====== Information supplied ======

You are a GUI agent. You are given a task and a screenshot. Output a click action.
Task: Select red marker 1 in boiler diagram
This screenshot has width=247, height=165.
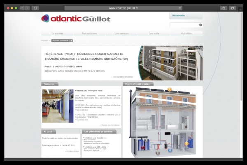point(143,147)
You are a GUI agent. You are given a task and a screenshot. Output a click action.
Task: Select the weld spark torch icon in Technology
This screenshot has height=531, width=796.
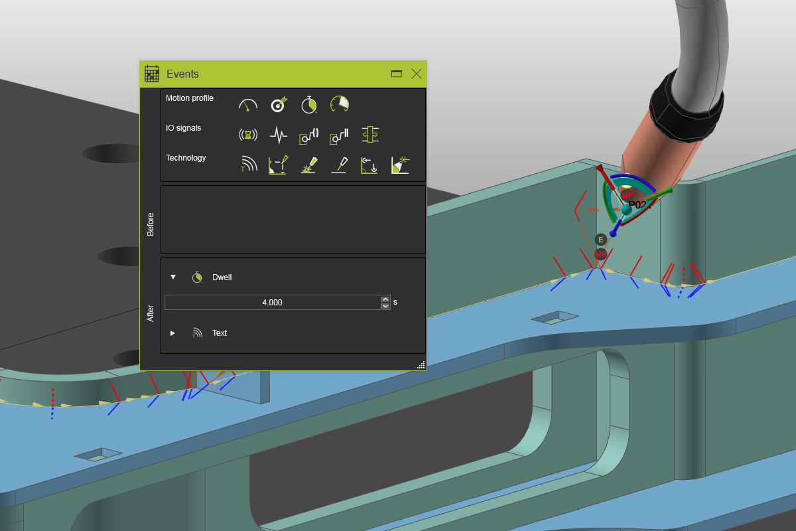pos(308,165)
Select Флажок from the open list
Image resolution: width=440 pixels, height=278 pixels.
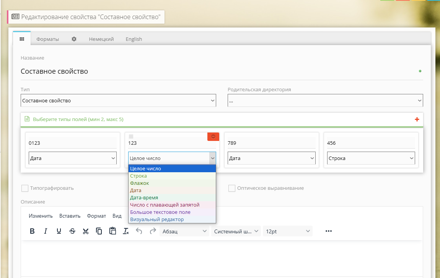click(140, 183)
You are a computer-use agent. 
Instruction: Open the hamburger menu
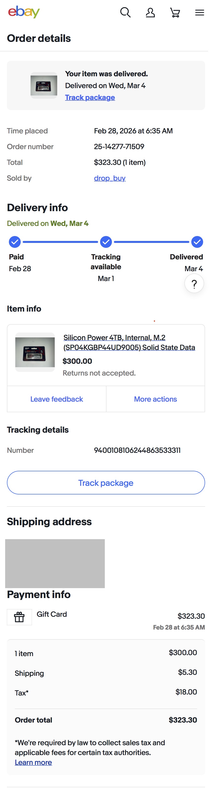click(x=200, y=13)
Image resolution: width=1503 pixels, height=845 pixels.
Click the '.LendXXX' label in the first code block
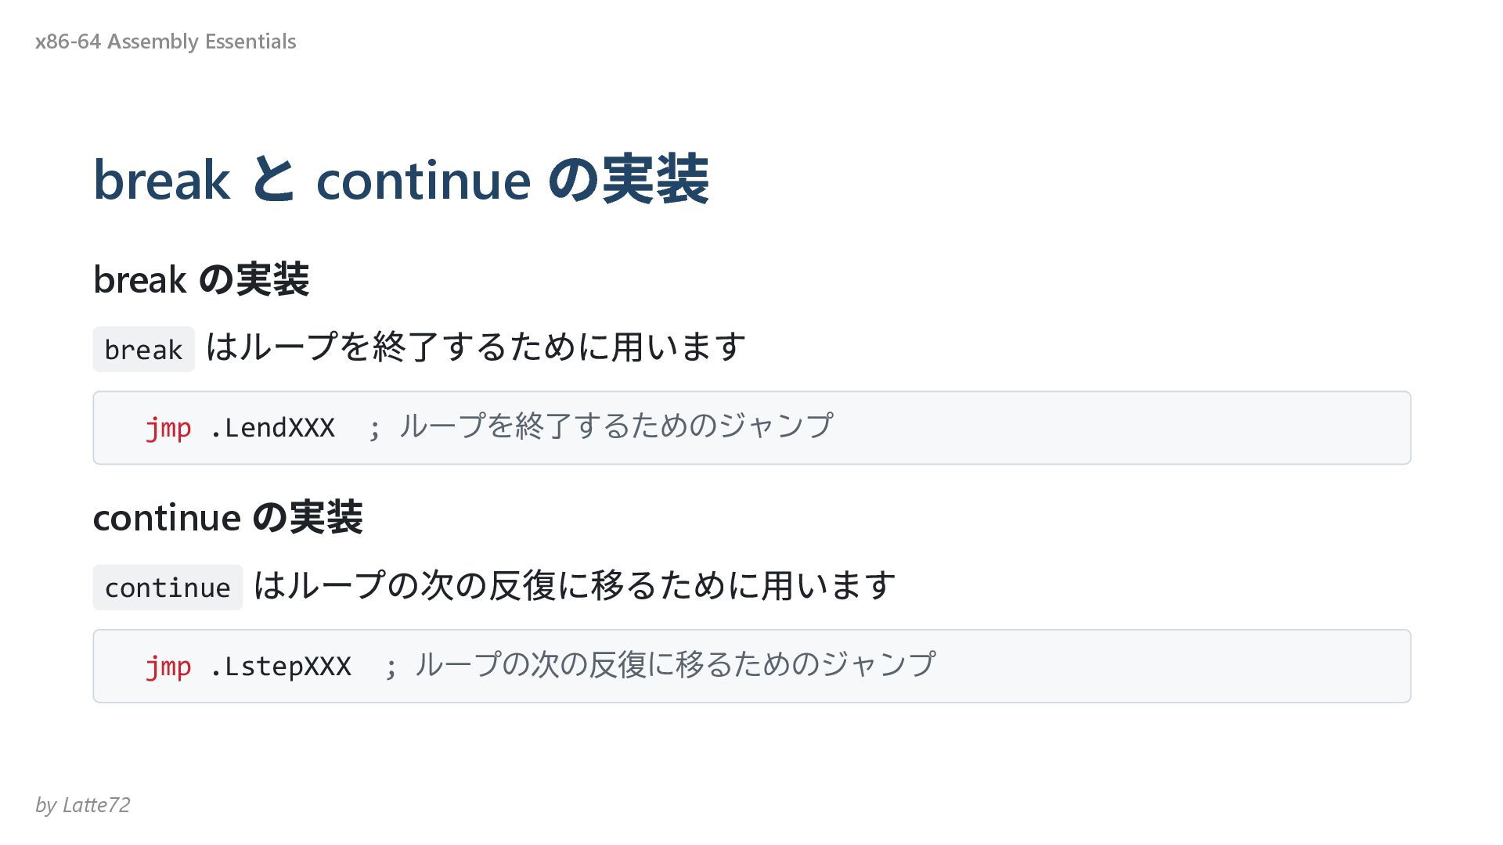[272, 428]
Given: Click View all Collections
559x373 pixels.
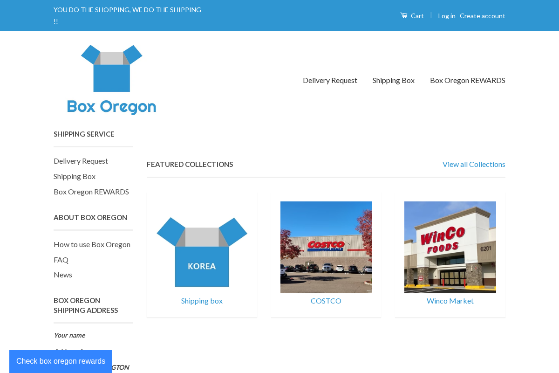Looking at the screenshot, I should 474,164.
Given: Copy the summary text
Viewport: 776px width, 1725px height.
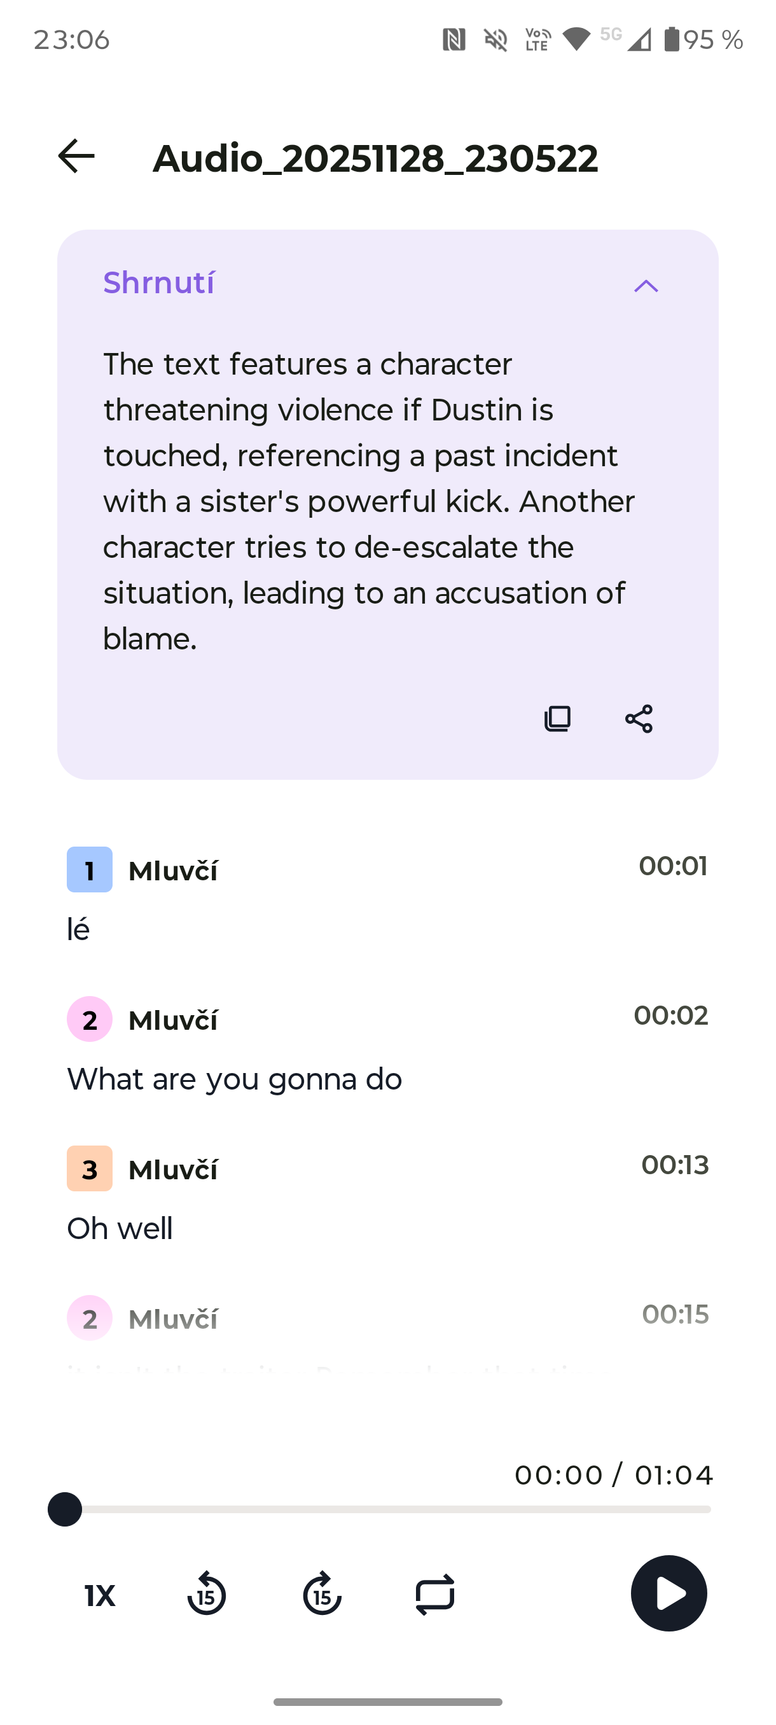Looking at the screenshot, I should (557, 719).
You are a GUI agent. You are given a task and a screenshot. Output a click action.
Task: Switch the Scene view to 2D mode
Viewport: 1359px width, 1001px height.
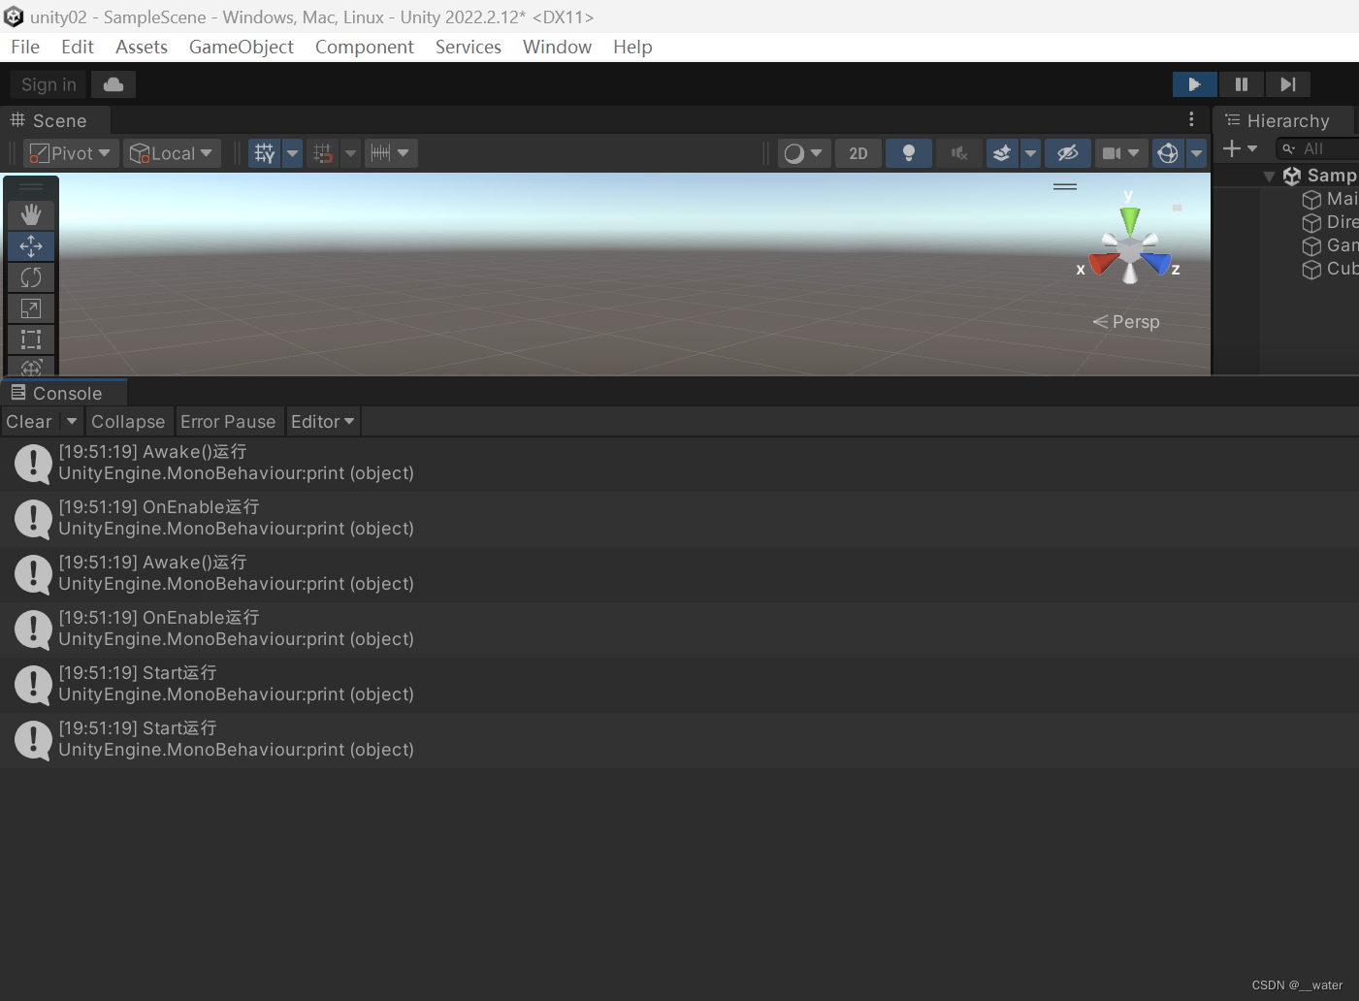[x=857, y=152]
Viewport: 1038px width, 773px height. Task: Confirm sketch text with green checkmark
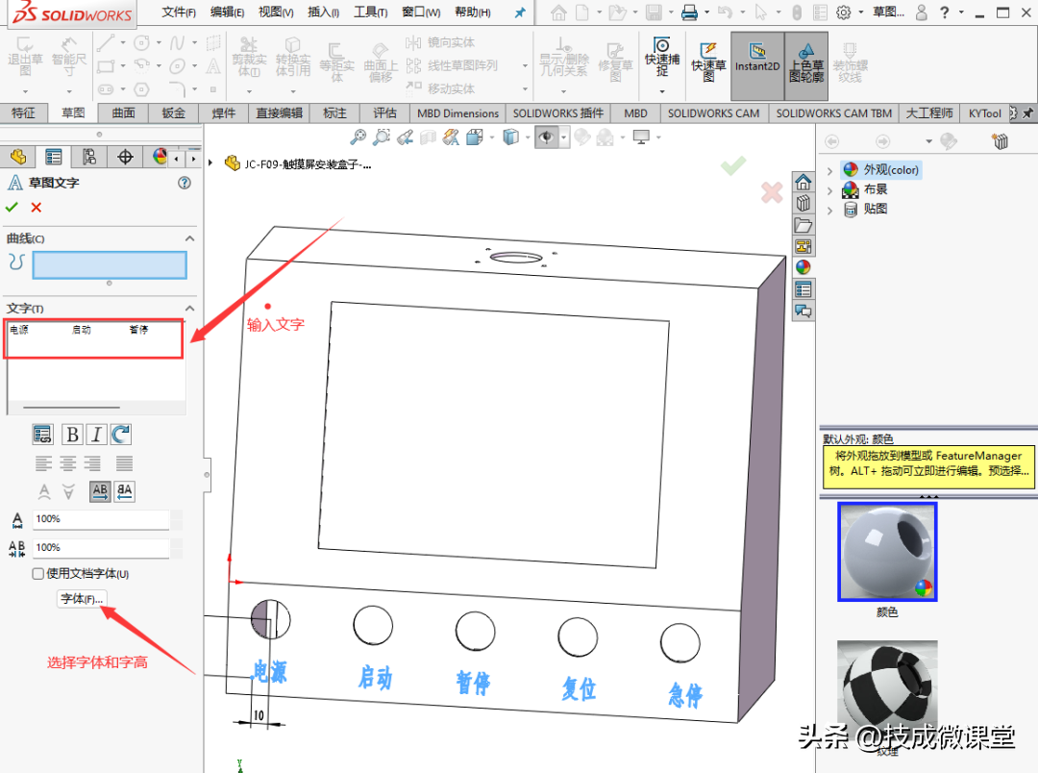pos(12,208)
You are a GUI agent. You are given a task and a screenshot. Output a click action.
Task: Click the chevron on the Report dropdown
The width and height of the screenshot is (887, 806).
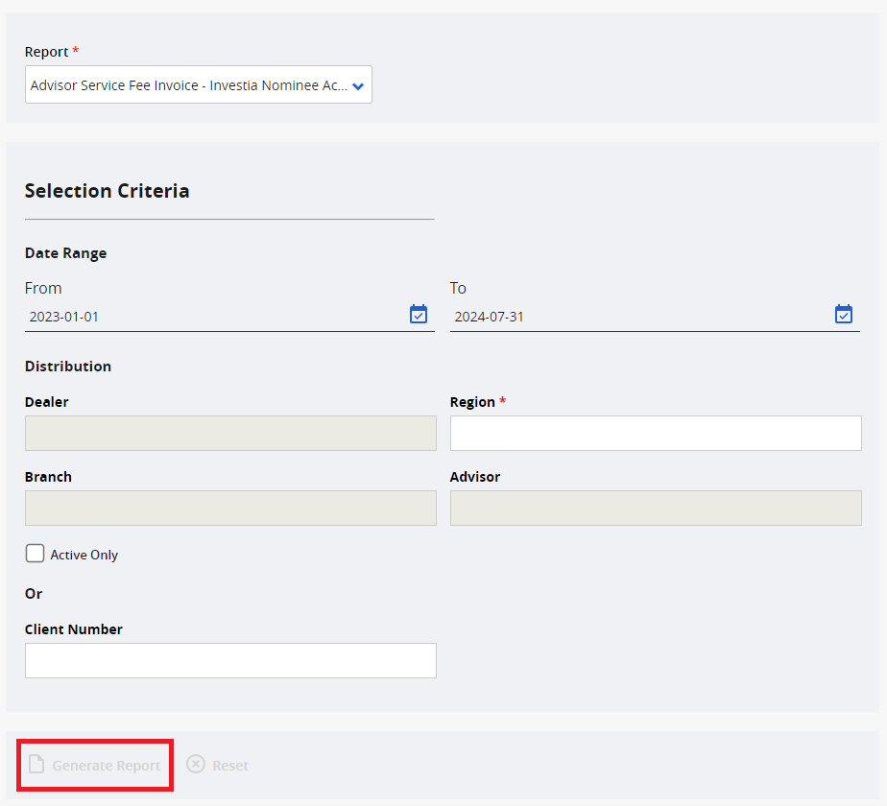pos(358,84)
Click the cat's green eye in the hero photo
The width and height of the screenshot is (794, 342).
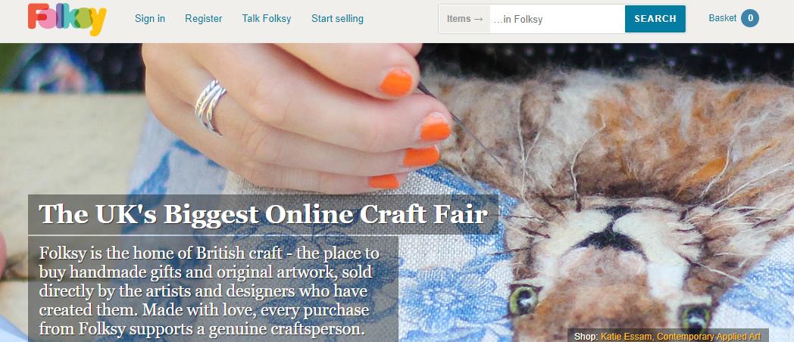[524, 300]
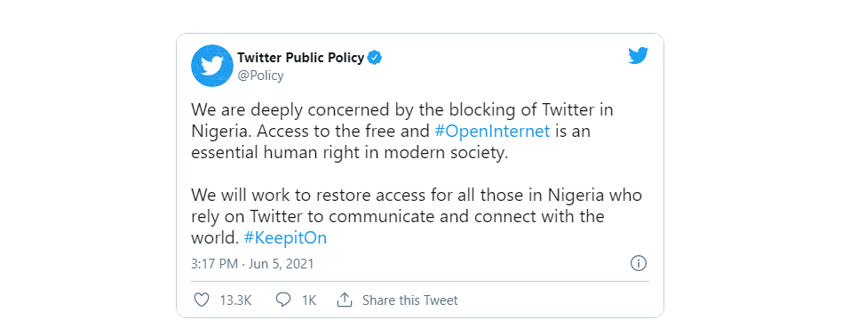Click the paragraph starting We will work to restore
The image size is (858, 328).
pos(417,216)
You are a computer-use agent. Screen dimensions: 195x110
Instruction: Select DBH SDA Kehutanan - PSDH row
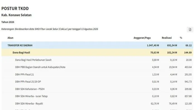point(97,89)
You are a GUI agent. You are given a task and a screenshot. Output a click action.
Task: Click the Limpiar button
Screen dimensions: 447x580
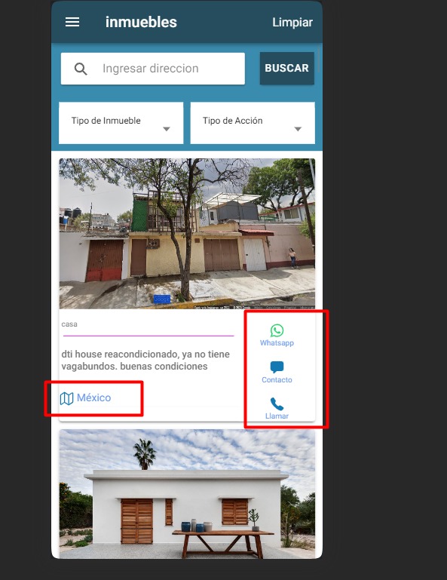pos(292,22)
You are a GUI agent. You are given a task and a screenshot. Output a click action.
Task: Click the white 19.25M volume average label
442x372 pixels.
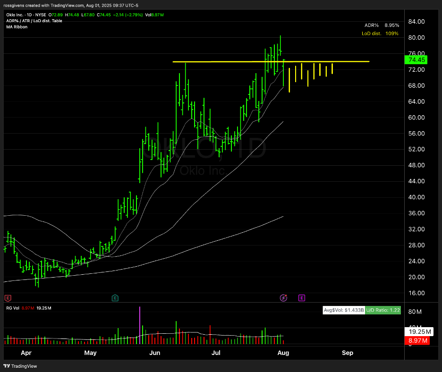(417, 332)
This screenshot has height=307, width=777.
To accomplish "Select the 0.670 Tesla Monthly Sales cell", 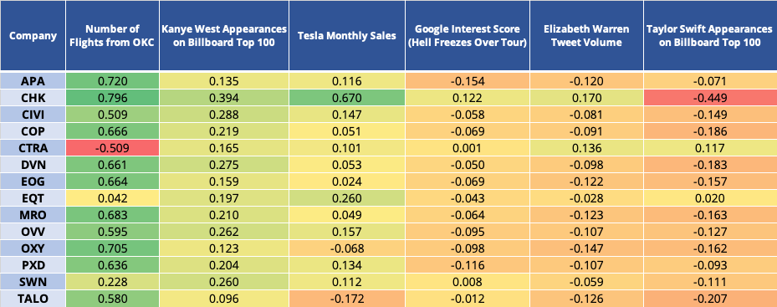I will click(347, 98).
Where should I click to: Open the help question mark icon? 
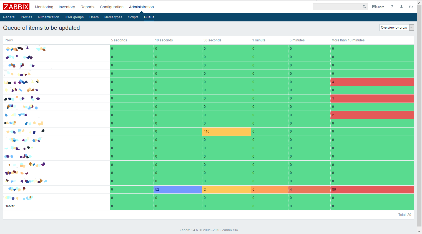tap(392, 7)
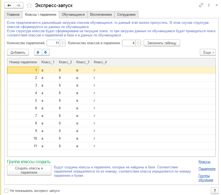221x195 pixels.
Task: Decrease number of classes in parallel
Action: click(x=138, y=44)
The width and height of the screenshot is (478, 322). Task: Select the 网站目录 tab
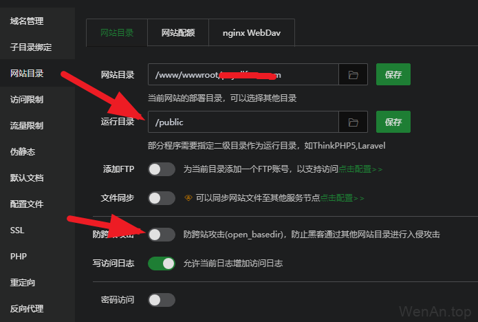pyautogui.click(x=117, y=33)
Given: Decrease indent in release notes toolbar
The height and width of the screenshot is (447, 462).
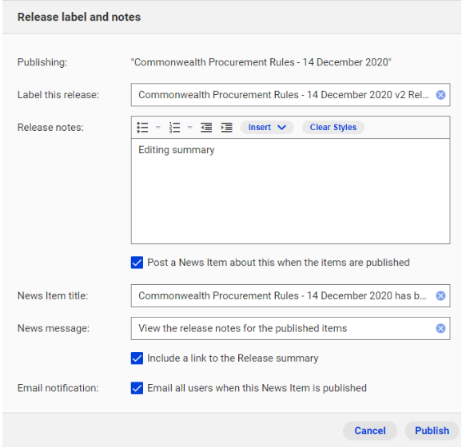Looking at the screenshot, I should tap(206, 128).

======

Task instructions:
Using the material above, report each line where "computer" occurs.

Reply:
You are a computer-use agent. 
You are a computer-use agent. Screen dimensions: 195x110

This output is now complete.